# Control automático tensión y velocidad de motor



## tiwana (Ene 15, 2007)

Buenas a todos, estoy haciendo un trabajo sobre este tema y voy un poco perdido. Tengo un motor diesel conectado a 380V - 50Hz y quiero hacer un regulador de tensión para que me saque una tensión determinada (45V) y un controlador de velocidad que me mantenga el motor a unas 1500 rpm de foma automática. Cual podria ser la estructura básica?


----------



## Aristides (Ene 15, 2007)

Para obtener los 45 Voltios, suponiendo que sean AC, la mejor opción sería un transformador.

Para controlar las RPM, lo primero es medir las mismas en tiempo real, para obtener eso, podés sacar ideas de el libro (PDF) "Control Industrial":

http://www.todomicrostamp.com/doc_manuales.php


----------



## tiwana (Ene 18, 2007)

Tengo un motor diesel que mueve un generador que proporciona 400Vac y unos 1000A, tengo que hacer una fuente de alimentacion para regular la tensión, en que diseño me podria basar si quiero obtener unos 300Vdc?


----------



## Electricista (Ene 19, 2007)

Aun que tu pregunta no la noto muy definida pero al menos voy a tratar de interpretar:

Tienes un generador de tension 400 VAC 50 Hz...si el generador  que pienso tiene 4 polos entonces esta rotando a 1500 rpm...

La exitacion si a potencia nominal es 45VDC tendiras que saber que corriente vas a necesitar enla exitacion...es bueno que sepas que la exitacion es variable segun la carga que tenga el generador que podria ser de unos 17VDC como tension minima de exitacion .

Reguladores de tension hay muchas marcas y bien baratos solo necesitas saber la tension al y la corriente nominal de la exitacion...

Há!....tienes que hacer ajustes al regulador para la tension minima..

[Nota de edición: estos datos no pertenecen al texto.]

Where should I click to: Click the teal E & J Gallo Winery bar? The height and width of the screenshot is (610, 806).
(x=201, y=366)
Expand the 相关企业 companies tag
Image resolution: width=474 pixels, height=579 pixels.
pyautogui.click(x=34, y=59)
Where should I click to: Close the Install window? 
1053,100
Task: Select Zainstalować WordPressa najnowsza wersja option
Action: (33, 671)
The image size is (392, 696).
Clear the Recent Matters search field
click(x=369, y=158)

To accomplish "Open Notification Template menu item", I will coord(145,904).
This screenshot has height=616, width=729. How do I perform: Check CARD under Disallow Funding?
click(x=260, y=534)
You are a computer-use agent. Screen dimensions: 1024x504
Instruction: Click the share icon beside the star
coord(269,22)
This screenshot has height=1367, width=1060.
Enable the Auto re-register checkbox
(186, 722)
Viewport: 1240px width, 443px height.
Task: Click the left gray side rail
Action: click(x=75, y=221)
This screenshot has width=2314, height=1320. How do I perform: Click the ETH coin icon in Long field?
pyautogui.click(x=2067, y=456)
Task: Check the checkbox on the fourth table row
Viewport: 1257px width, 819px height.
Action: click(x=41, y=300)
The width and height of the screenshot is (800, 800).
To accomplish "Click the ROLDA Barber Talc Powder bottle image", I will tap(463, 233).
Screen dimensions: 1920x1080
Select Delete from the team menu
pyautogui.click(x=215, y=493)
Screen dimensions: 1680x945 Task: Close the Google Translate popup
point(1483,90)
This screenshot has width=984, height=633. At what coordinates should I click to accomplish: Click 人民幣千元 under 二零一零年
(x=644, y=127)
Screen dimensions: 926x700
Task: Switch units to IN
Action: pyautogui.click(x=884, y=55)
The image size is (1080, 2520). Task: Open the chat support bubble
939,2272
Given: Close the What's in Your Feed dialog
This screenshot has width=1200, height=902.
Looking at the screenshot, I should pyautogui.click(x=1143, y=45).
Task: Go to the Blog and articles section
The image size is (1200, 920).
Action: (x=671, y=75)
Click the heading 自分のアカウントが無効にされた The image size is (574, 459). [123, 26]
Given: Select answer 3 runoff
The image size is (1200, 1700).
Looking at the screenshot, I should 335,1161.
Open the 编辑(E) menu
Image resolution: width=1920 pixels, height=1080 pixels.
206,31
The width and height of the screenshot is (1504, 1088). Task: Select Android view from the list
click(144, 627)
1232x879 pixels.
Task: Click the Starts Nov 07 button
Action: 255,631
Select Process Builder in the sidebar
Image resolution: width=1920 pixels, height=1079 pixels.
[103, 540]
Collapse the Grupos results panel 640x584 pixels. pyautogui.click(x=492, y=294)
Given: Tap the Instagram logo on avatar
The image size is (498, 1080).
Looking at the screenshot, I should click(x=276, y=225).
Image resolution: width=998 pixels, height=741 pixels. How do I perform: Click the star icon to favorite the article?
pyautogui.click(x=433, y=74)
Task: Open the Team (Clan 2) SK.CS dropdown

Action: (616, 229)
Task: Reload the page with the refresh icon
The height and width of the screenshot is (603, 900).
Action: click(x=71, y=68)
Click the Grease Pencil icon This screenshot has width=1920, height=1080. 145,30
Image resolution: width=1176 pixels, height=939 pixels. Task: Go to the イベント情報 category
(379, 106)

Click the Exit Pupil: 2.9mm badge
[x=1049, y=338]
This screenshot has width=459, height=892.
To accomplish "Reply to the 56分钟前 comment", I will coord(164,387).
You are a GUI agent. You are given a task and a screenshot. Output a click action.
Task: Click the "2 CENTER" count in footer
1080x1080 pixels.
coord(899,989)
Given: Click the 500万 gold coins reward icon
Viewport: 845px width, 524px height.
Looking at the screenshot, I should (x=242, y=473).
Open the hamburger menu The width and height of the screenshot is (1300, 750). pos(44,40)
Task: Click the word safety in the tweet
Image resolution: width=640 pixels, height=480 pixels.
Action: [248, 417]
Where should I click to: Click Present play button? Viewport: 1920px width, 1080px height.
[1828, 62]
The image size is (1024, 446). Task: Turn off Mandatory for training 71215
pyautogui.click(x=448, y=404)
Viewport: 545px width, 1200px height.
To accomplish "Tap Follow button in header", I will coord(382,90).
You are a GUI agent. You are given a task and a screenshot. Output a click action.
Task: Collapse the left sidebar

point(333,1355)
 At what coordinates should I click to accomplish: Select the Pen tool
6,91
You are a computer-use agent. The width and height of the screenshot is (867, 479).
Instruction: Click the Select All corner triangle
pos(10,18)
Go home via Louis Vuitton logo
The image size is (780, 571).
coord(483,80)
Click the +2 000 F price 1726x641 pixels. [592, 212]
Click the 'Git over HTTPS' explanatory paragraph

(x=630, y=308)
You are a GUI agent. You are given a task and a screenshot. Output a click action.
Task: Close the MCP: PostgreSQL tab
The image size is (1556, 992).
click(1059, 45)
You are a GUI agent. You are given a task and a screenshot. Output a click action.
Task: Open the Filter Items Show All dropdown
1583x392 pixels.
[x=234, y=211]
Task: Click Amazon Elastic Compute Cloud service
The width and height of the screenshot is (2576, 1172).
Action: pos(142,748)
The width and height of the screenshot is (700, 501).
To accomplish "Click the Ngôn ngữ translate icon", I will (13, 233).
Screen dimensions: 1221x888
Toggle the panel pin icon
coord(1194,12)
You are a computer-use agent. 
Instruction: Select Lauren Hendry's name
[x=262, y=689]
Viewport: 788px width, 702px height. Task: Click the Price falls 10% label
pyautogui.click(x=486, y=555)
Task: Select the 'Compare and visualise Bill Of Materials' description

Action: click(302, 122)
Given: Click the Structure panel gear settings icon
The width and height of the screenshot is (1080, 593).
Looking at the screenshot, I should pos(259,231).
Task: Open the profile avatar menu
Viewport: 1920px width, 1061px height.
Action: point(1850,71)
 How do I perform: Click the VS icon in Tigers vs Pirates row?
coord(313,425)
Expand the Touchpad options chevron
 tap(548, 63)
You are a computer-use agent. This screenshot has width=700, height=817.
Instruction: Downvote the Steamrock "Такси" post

Referente a la regulacion de velocidad, necesitaras un regulador electronico con sensor PICK UP en la volante y la compatibilidad del regulador mecanico con el actuador....... Del regulador..te recomiendo tipo ISOCRONO  (información  http://www.labspot.ufsc.br/~aguinald/ensino/eel6303/adcsp3.pdf)..que da una regulacion de velocidad muy establecon caida casi 0 (cero)..


----------



## tiwana (Ene 21, 2007)

Si, la excitación es 45 Vdc y 1,8 A, queria utilizar el LM741, peor si es mejor con otro lo podria cambiar, algun esquema para hacer la fuente, el transformadorr seria de 380 Vac o 220 Vac (las dos opciones) para convertirlos en dos lineas de 24 Vac.


----------



## Electricista (Ene 21, 2007)

tiwana:
La cosa no es tan simple, por que el regulador automatico de tension ó AVR ó RAT tiene un sistema de comparación de tension que automaticamente da el valor de exitacion para las diferentes cargas, la tension NO ES FIJA..mira podrias usar un reactor trifasico con 2 sistemas de bobinas , unas finas que tendrias que calcular para que variando el entrehierro regules la impedancia del transformador y ajustes la tension nominal, y el otro bobinado grueso que va a regular la tension segun la carga , por este bobinado pasa la corriente de linea...y en la salida tienes que colocar un puente trifasico de 6 diodos con cpacidad de corriente y tensiones inversas para que no se dañen,,ok 

Voy a tratar de mandarte un esquema de lo que estoy diciendote ok.


----------



## tiwana (Ene 22, 2007)

Esa tensíon es la tensión nominal de excitación y podría variar
Gracias por los comentarios..


----------



## tiwana (Ene 23, 2007)

Donde podria mirar para encargar un transformador de este tipo: transformador monofásico que tenga posibilidad de entrada de 380 y 220 para conseguir dos líneas de 24 V. la corriente en el secundario me sobra con 4 A


----------



## Eduardo de Carvalho (Abr 24, 2007)

Para un motogenerador de esa potencia lo mas sensato el comprar un controlador espesifico ya que no solo se encarga de regular a velosidad del motor según la carga sino que tambien monitorea presión de aceite, temperatura, desconeción del cargador de bateria cuando entra en funcionamiento y calentadores de carter. En cuanto a voltajes... para optener 300VDC solamente es necesario colocar un puente rectificador entre una fase y el neutro y optendras 325VDC.
Para optener 24V AC y 4A podes usar 2 transformadores para lámparas halogenas de 12V puestos en serie (12V c/u). los primarios los conectas en paralelo entre fase y neutro.


----------